Державин получил записку Потоцкого, с негодованием её изучил и принялся недоумевать: милейший граф Северин Потоцкий (он был известен как попечитель Харьковского университета, щедрый меценат просвещения) изъяснялся по-русски с горем пополам, а тут вдруг принялся писать, как Цицерон. Оказалось, что ему помогал Василий Каразин — один из идеологов радикальных реформ, разумеется, так и оставшихся мечтами. Конечно, его сиятельство — человек просвещённый: сын высокопоставленного польского политика, брат известного писателя и археолога, учился в Швейцарии. С Александром он познакомился, когда тот пребывал ещё в статусе любимого внука императрицы, царевича Хлора. Державин не сомневался, что Потоцкий выдвинут кругами, имеющими влияние на государя, но это не останавливало его. Гаврила Романович пошёл в атаку с открытым забралом. Он знал, что император не любит, когда его втягивают в сенатские распри, но не мог смолчать. Нельзя выносить записку Потоцкого на обсуждение в Сенате! Это ослабление армии и развращение дворянства! Александр не принял доводов Державина: «Мне не запретить мыслить, как кто хочет. Пусть его подаёт, а Сенат пусть рассуждает». Что делать? Поэт бросился в штыки. Закон есть закон. Две недели назад государь на весь мир подтвердил непреложность этой установки: всем рядовым и унтерам служить не менее двенадцати лет! Зачем же вторично выносить на обсуждение решение министра и государя?

— Сенат это рассудит, я не мешаюсь. Прикажите доложить!.. — Александр твёрдо решил поиграть в парламентаризм.

Россия — страна воинская, сам государь по роду занятий был военным человеком — не юристом же, право слово… А тут какие-то шельмецы плюют на офицерский мундир.

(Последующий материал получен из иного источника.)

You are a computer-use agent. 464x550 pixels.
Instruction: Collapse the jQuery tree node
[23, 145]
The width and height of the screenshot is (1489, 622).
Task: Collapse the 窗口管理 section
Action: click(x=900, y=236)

В Сенате мнение Потоцкого нашло рьяных сторонников не только из числа поляков. Самые влиятельные вельможи разных поколений не побоялись поддержать вроде бы оппозиционное мнение. Все недруги Державина ратовали за Потоцкого: Трощинский, Васильев, Строганов. Государь вроде бы поддерживал Вязмитинова и Державина, но его молодые друзья и пожилые любимцы оказались сторонниками Потоцкого… А ведь то было время наполеоновского передела Европы — и Потоцкий в 1810 году станет приветствовать появление Бонапарта в Польше. Соответствовали такие настроения интересам России?